Bloco de texto.
════════════════════

Para manter tanta gente, vocês atuam também na produção de alimentos?

Iniciamos um projeto de fazendas comunitárias, que em Moçambique chamamos de machamas. Adquirimos um terreno e compramos equipamentos e sementes, dando condições para que ele seja cultivado e possa prover alimento às crianças e pessoas carentes. Dividimos as igrejas por territórios e cada grupo de 50 igrejas cuida de uma fazenda. Já temos mais de 30 em funcionamento.

Como o ministério é sustentado?

Trabalhamos pela fé, nunca ficamos pedindo dinheiro a ninguém, apenas oramos. Várias vezes não tínhamos nem o que comer. Então dobrávamos nossos joelhos e Deus mandava, até multiplicava. Quando menos esperávamos, chegava um carro, um barco e até avião com comida. Nosso sustento vem em sua maioria de pessoas, igrejas, ministérios e missões de todo o mundo, além de umas poucas empresas. Não temos qualquer ajuda governamental. Em 1999, por exemplo, Deus nos disse que deveríamos amparar e sustentar 5 mil pessoas a cada dia. Porém, tínhamos apenas 27 doláres em nossa conta. Pela fé, assumimos o compromisso com os órgãos governamentais. Mais uma vez, Deus foi fiel e proveu o suficiente. A ONU disponizou seis helicópteros de transporte, que levaram comida, remédios, enfermeiros, médicos e exemplares da Bíblia. Tivemos um grande reavivamento: em poucos meses, mais de 100 mil pessoas aceitaram Jesus.

Como é a estrutura do Ministério Íris?

Nossa organização é bastante simples. Quatro pessoas, incluindo meu marido e eu, formam a diretoria geral. Cada província tem sua diretoria regional com seis pastores, sendo um o presidente. Essas instâncias cuidam dos aspectos gerais do ministério. Além disso, há os pastores distritais e locais, que cuidam dos assuntos específicos de cada congregação.

════════════════════

Dados armazenados
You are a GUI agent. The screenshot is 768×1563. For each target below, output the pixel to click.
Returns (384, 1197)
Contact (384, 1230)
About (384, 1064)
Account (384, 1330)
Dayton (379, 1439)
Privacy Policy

════════════════════

Tarefas do exercício.
• a. Na entrevista sobre o Ministério Íris, quantas igrejas cuidam de cada fazenda comunitária?
• b. Por favor, reproduza o trecho da entrevista sobre o Ministério Íris que se abre com as palavras "Para manter tanta" e se fecha com "30 em funcionamento.".

Respostas das tarefas.
• a. Cada grupo de 50 igrejas cuida de uma fazenda.

• b.
Para manter tanta gente, vocês atuam também na produção de alimentos?

Iniciamos um projeto de fazendas comunitárias, que em Moçambique chamamos de machamas. Adquirimos um terreno e compramos equipamentos e sementes, dando condições para que ele seja cultivado e possa prover alimento às crianças e pessoas carentes. Dividimos as igrejas por territórios e cada grupo de 50 igrejas cuida de uma fazenda. Já temos mais de 30 em funcionamento.